BRIEF: What is needed here is an exact repetition of the records below, beginning at the line that has "1164x608 pixels. At" and stopping after the line that has "Click the download 下载 button".

DATASET EXCERPTS:
□ □ □ □
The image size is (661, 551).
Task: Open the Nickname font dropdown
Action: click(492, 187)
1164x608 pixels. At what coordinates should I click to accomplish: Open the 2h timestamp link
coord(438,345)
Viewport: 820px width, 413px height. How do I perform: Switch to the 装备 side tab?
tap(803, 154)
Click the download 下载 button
□ □ □ □
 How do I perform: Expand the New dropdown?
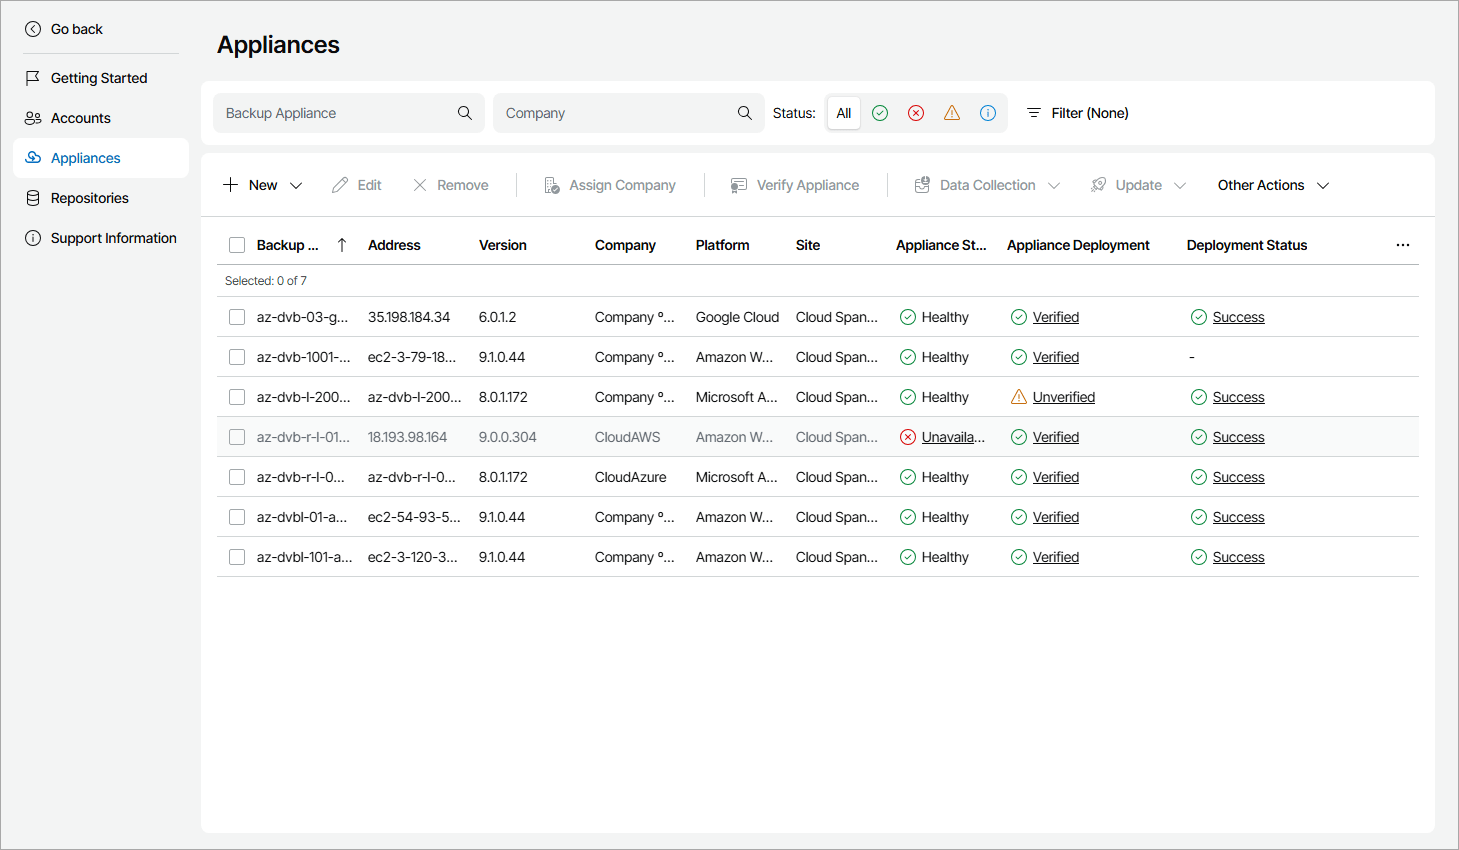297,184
□ □ □ □
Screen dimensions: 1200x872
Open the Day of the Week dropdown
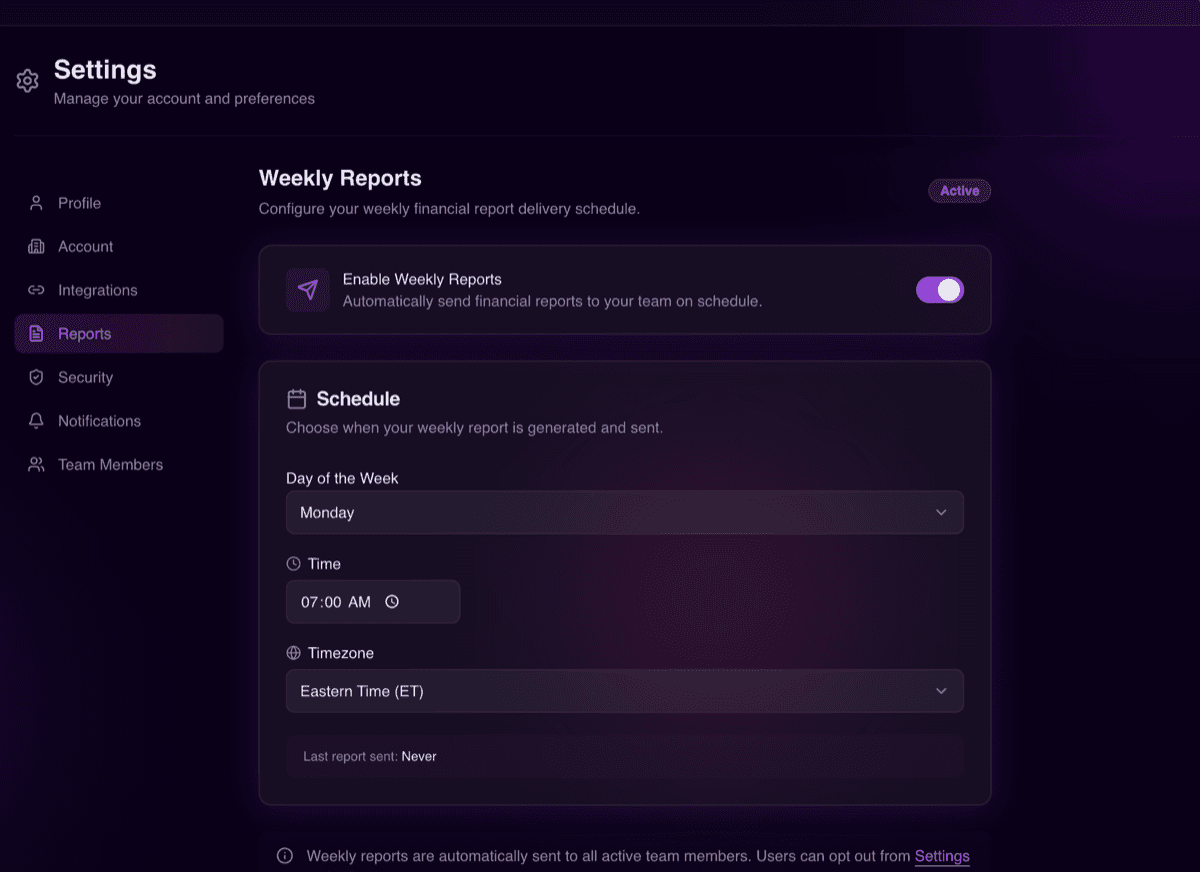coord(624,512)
□ □ □ □
EXERCISE RESULT:
1164x608 pixels. At what coordinates should I click to accomplish: Open the 2h timestamp link
coord(438,345)
Viewport: 820px width, 413px height. How do I perform: Switch to the 装备 side tab?
tap(803, 154)
Click the download 下载 button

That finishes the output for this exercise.